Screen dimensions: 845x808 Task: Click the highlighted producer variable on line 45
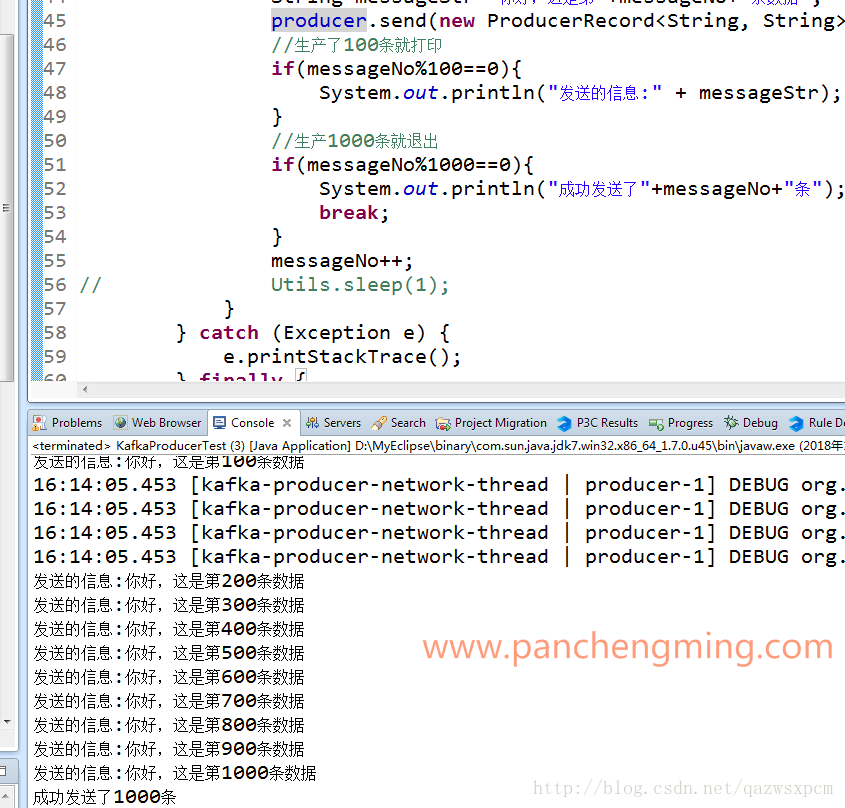point(318,21)
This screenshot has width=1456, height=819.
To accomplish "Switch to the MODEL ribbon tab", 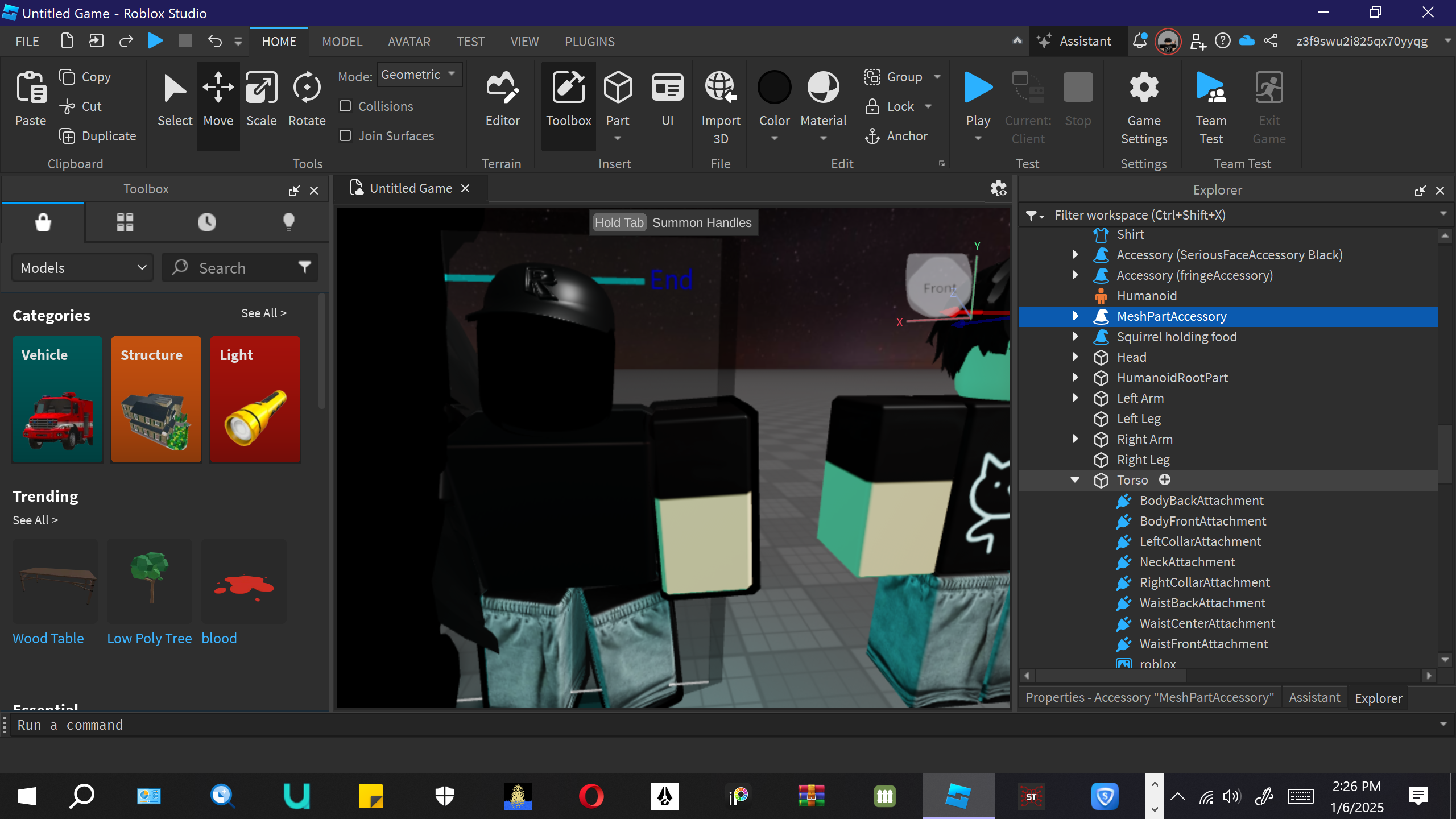I will pos(342,42).
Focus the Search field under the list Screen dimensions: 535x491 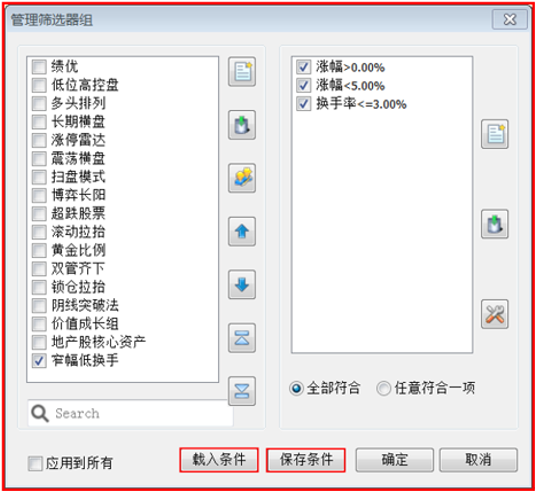click(130, 413)
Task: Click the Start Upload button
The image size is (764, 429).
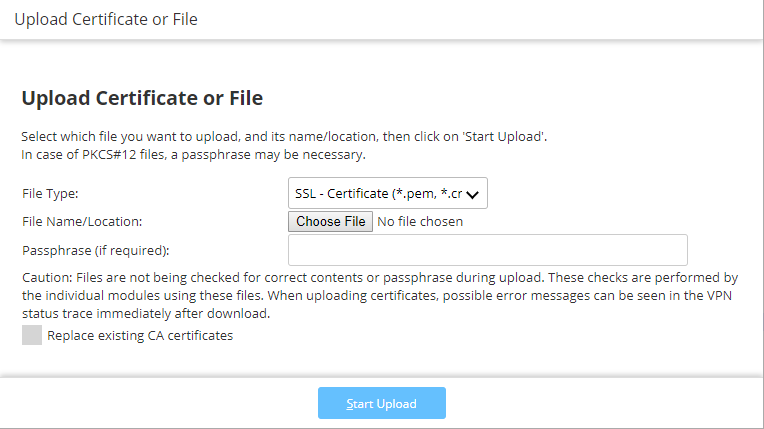Action: coord(381,403)
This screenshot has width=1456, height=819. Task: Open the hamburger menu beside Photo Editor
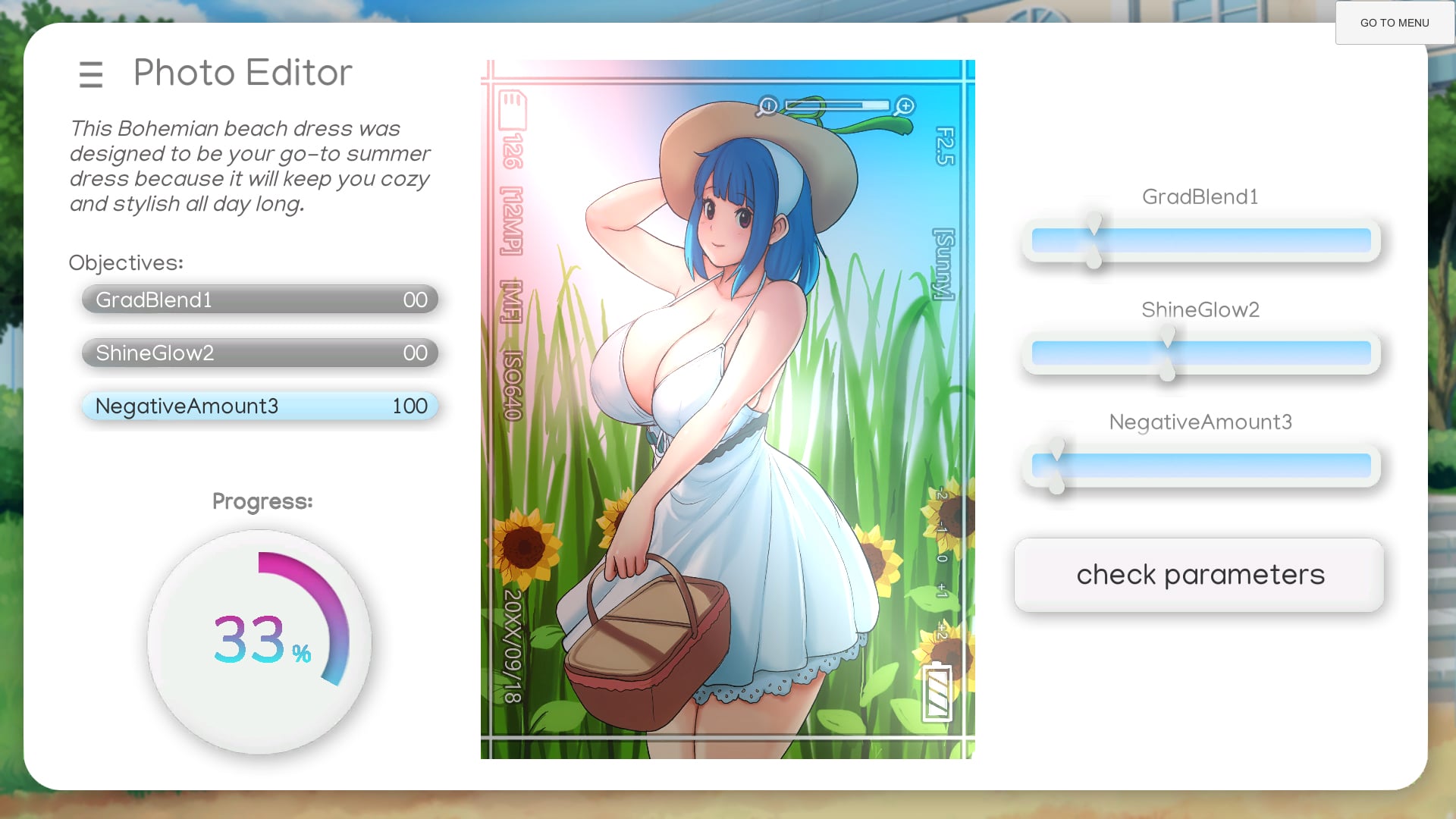click(90, 74)
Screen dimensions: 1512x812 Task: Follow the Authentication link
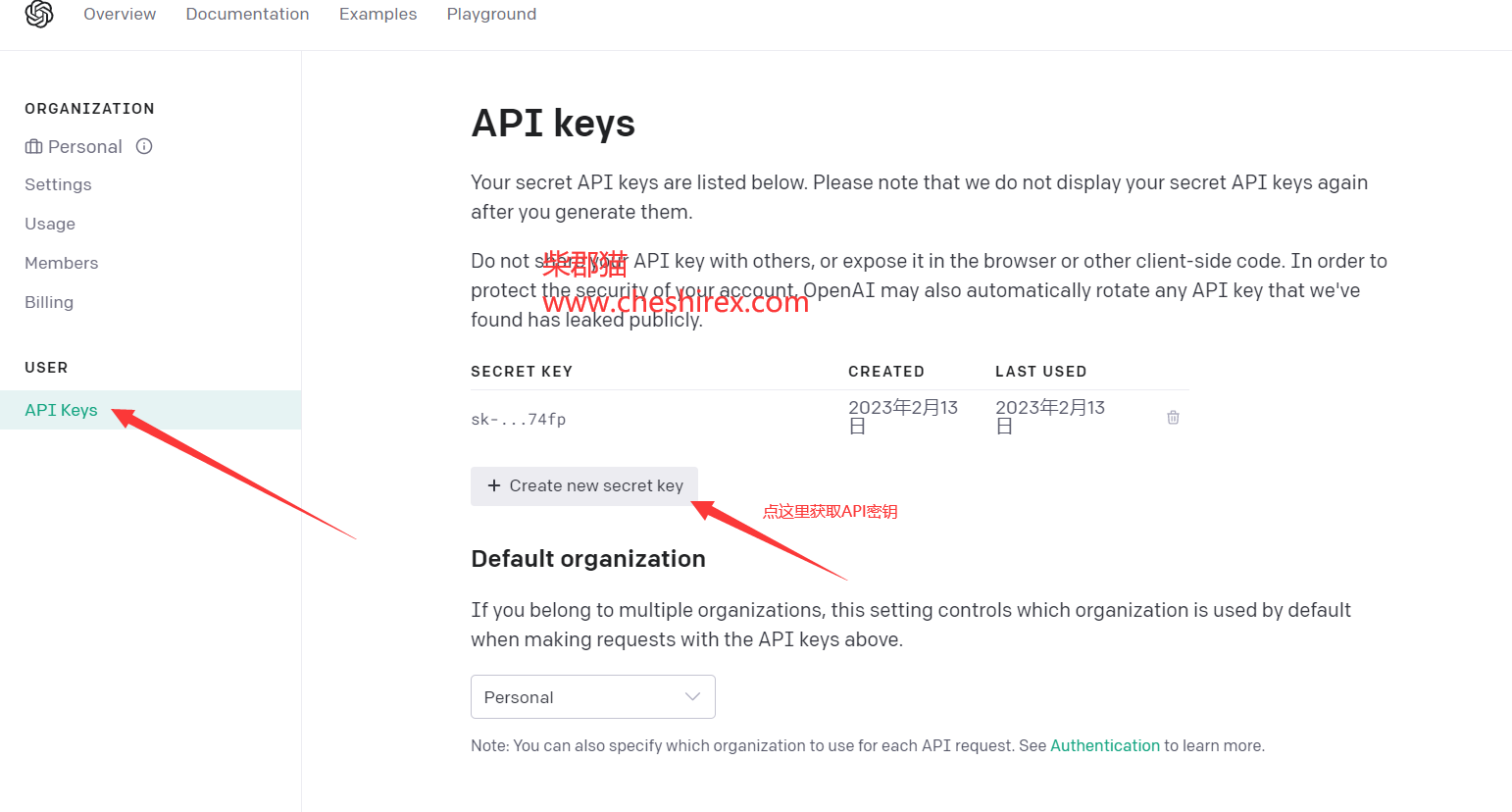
•••
Rewrite the material starting with the line containing "Task: Click the Start Upload button" and going on through the end of the material, with "Screen dimensions" replaced by "Display size" and everything else unchanged. Omit the pictures.

ANSWER BELOW >>
Task: Click the Start Upload button
The image size is (764, 429).
Action: coord(381,403)
This screenshot has width=1456, height=819. Task: Open the hamburger menu beside Photo Editor
click(90, 74)
Display size: 1512x812 Task: Follow the Authentication link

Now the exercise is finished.